List of Coaches Who Jumped From one Top Tier Big 5 Team to Another

Submitted by alum96 on

I am working on some diary entries breaking down potential HC candidates outside of the same tired group; mostly to keep my sanity and to feel proud that I can do more homework on hiring our HC than our AD.

In the spirit of that I need your help.  As I listen to the yells for the Shaw, Gundy, Sumlin types can you please list for me which head coaches in the past 15+ years have jumped from 1 TOP TIER Big 5 conference team to another.  

Two coaches who have jumped sideways or slightly upward from ONE very successful "top 4 in the conference" team to a similar program are Saban and Urban but both had layovers in between their switches so was not a "direct steal" as people are proposing UM should do.

  1. Saban jumped from LSU to Bama ** (Miami in the NFL in the middle)
  2. Urban jumped from Florida to OSU** but it required a 1 year stay in the media so it was not like OSU  "hired him away" from Florida  as we are opining we can so easily do from A&M, Stanford, OK State.

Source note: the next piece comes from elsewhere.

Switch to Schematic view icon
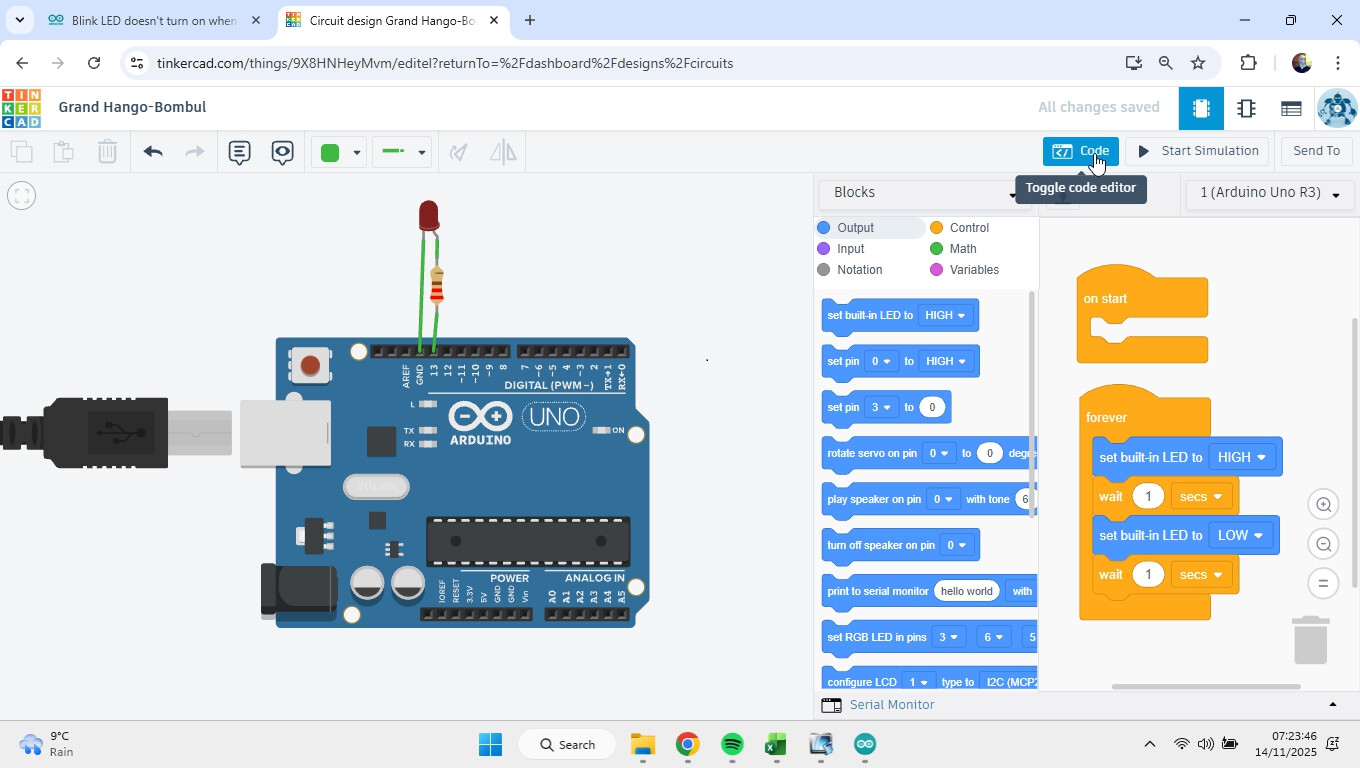[1246, 108]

EDIT2 - commentator mentioned Bert Bielema which would be a good example of a direct hire from Wiscy to Arkansas.  Actually it is a kind of bad statement for the Big 10 since he went from a top 4 team in the Big 10 to a non top 4 team in the SEC.  But it's as close of a "switch" as I can find.

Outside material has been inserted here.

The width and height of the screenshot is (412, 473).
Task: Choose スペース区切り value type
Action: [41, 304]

Are there any transitions like that we can think of?  And I dont consider Sark from Washington to USC to be in that league.  UW is not currently similar to A&M or Stanford or OK State.  All 3 of these teams have been top 10ish the past 3-4 years on and off.  Washington is more akin to Iowa/Illinois of the Pac 12 in its current state - the 5th to 8th best team in its conference in any 1 year.  Same for Mack Brown from NC (ho hum ACC team) to Texas.  Not good comparables.

Very good programs like PSU, Texas, USC have taken coaches from Vandy, Louisville, Washington in the past year.  Those are the type of schools where top tier programs do pull coaches from 97% of the time.  That is very different than taking guys away from A&M, OK State, and Stanford  - all 3 of which have fielded multiple top 10ish teams the past 4 years.  Their coaches are in sweet spots and in rinse and reload situations annually now without the headache that comes from rebuilding in a crap conference.  We might as well go after Bob Stoops if people think pulling Gundy, Shaw, Sumlin is a high probability - all have a litany of reasons to stay which I won't extend this post by explaining.

Summary -  I cannot think of any major program (i.e. Texas, USC, Georgia, OSU, Michigan, Alabama, Notre Dame, FSU, Oklahoma, etc) who has pulled a very successful top 10-12ish team's coach out of their program and into theirs.  Which is what many here are proposing we can do. Were there a bunch from 7-10-15 years ago that I have missed? 

 

roosterbaan

September 28th, 2014 at 3:06 PM ^

saban also has an asterisk. he had a brief cameo as the miami dolphins headcoach, but left mid-season to take the reigns of alabama.

that was before stephen ross bought miami

karpodiem

September 28th, 2014 at 3:06 PM ^

You will probably get snarky responses, but I really do appreciate the work that goes into this research. Probably the only thing I enjoy reading on this site as of late

alum96

September 28th, 2014 at 3:44 PM ^

Cumong man.  The argument you are making is if someone hired Rutgers's coach this February, off of a 11-2 season in the AAC, that 11-2 season happened in the Big 10 because technically at the time of the hire of said Rutgers coach, Rutgers was a Big 10 member.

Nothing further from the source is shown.